Cristina Vercellone per “Il Cittadino”, 10 dicembre 2024, p. 3.
I numeri del disagio giovanile sono schizzati alle stelle in questi anni. Lo dicono i dati dello “Spazio arancione” dell’Asst, comunicati dalla responsabile del dipartimento dipendenze Concettina Varango.
«Abbiamo preso in carico 141 giovani – spiega la dottoressa -, dopo il Covid sono lievitati. Quando abbiamo aperto, poco prima del lockdown, i numeri erano bassi, poi hanno iniziato a crescere». Il suo commento arriva all’indomani di un nuovo episodio di devianza che ha visto protagonista, sempre in zona stazione, un gruppo di minorenni. «La stazione – spiega la dottoressa – è un luogo informale, defilato, dove la gente va e viene, anonimo oserei dire». Le motivazioni dell’incremento del fenomeno del disagio giovanile, spiega il medico dell’Asst, sono da ricercare «nella comunità degli adulti che ha perso i valori. Lo dice anche lo psicologo e psicoterapeuta Matteo Lancini». Quello del disagio giovanile è «un fenomeno che ci portiamo dentro da qualche anno e che il periodo del Covid ha slatentizzato e ha fatto emergere in modo conclamato – aggiunge la dottoressa -. Assistiamo alla perdita di valori, al tema della disfunzionalità famigliare, e al sentimento di insicurezza dei giovani. Non ci sono figure adulte di riferimento. L’utilizzo delle sostanze e dell’alcol sono una miccia esplosiva. Gli episodi di violenza avvengono sempre nelle zone di disagio sociale dove le persone che non sanno cosa fare girovagano. A volte il disagio non viene esternalizzato con l’uso delle sostanze, ma con pensieri suicidari e l’agressività verso gli altri. Uscire di casa con un tira pugni e un coltello vuol dire avere intenzione di aggredire qualcuno, non parliamo di agiti istintivi. Alla base c’è un disagio dell’anima delle persone». Nello Spazio arancione, i giovani vengono ascoltati e sostenuti, gli operatori dell’Asst chiedono il supporto dell’Uonpia, del consultorio, del pediatra e della sezione giovani della psichiatria. A volte sono i genitori che ci contattano perché non sanno come gestire e comprendere il disagio dei figli. La perdita di valori, l’insicurezza, la mancanza di identità e di riferimenti nel mondo adulto, il disagio nei contesti famigliari in adolescenza accendono micce esplosive. Se c’è collaborazione però le possibilità di uscita dal disagio sono elevate».

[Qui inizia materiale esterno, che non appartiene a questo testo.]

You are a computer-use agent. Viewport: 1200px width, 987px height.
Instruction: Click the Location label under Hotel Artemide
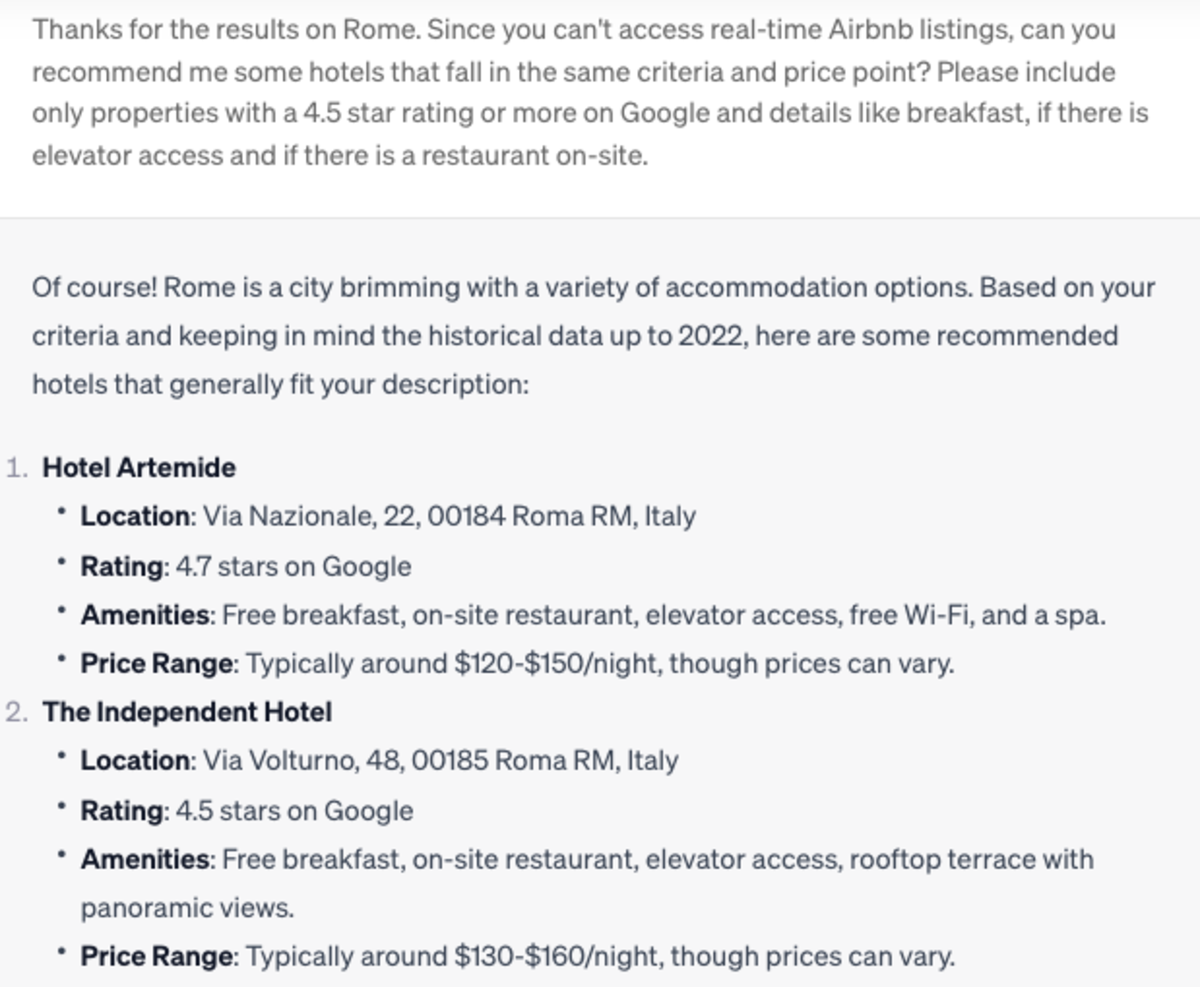click(x=138, y=517)
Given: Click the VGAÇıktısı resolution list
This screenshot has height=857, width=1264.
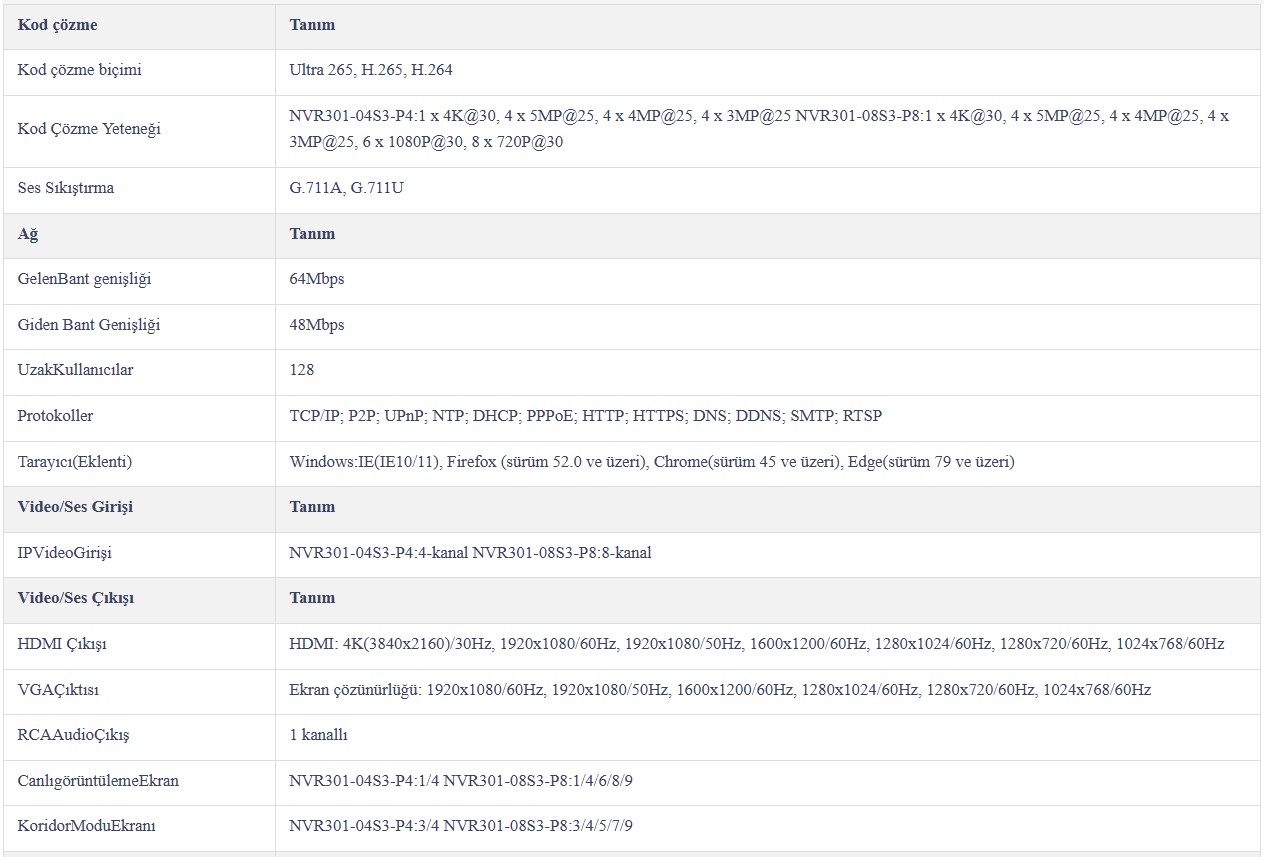Looking at the screenshot, I should coord(720,690).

A mettere in campo le risorse per far fronte al disagio è anche la cooperativa Famiglia nuova che lavora in rete con gli altri enti del territorio per quanto riguarda l’educativa di strada soprattutto. «È attivo dal 2016 a Lodi – spiega per Famiglia nuova Elisa Locatelli – il progetto “Un ponte sulla strada” finanziato da Regione Lombardia: noi siamo capofila. Da tanti anni lavoriamo sulla limitazione dei rischi; gli educatori vanno al terminal e nelle zone più calde della città dove ritengono sia opportuno interpretare e accompagnare i ragazzi. L’educatore di strada non si impone, ma si propone: con lo sguardo allenato di chi sa cogliere le dinamiche da presidiare, offre una relazione che è soprattutto di ascolto e se i ragazzi accettano c’è l’accompagnamento al servizio».
Complessivamente gli educatori di Famiglia nuova ogni anno incontrano circa un migliaio di ragazzi. La cooperativa ha messo a disposizione anche lo spazio Innesco di piazzale Forni che accoglie stabilmente 20 ragazzi, ma è aperto agli accessi senza appuntamenti.
«Più che il fenomeno del disagio – commenta Locatelli – sono in aumento la solitudine e lo spaesamento dei ragazzi, l’assenza di riferimenti. Con Innesco abbiamo creato un polo per gli adolescenti e potenziato l’ascolto. I ragazzi possono venire spontaneamente e anche le famiglie possono venire all’improvviso a parlare con noi. È uno spazio di prossimità, luogo di riferimento».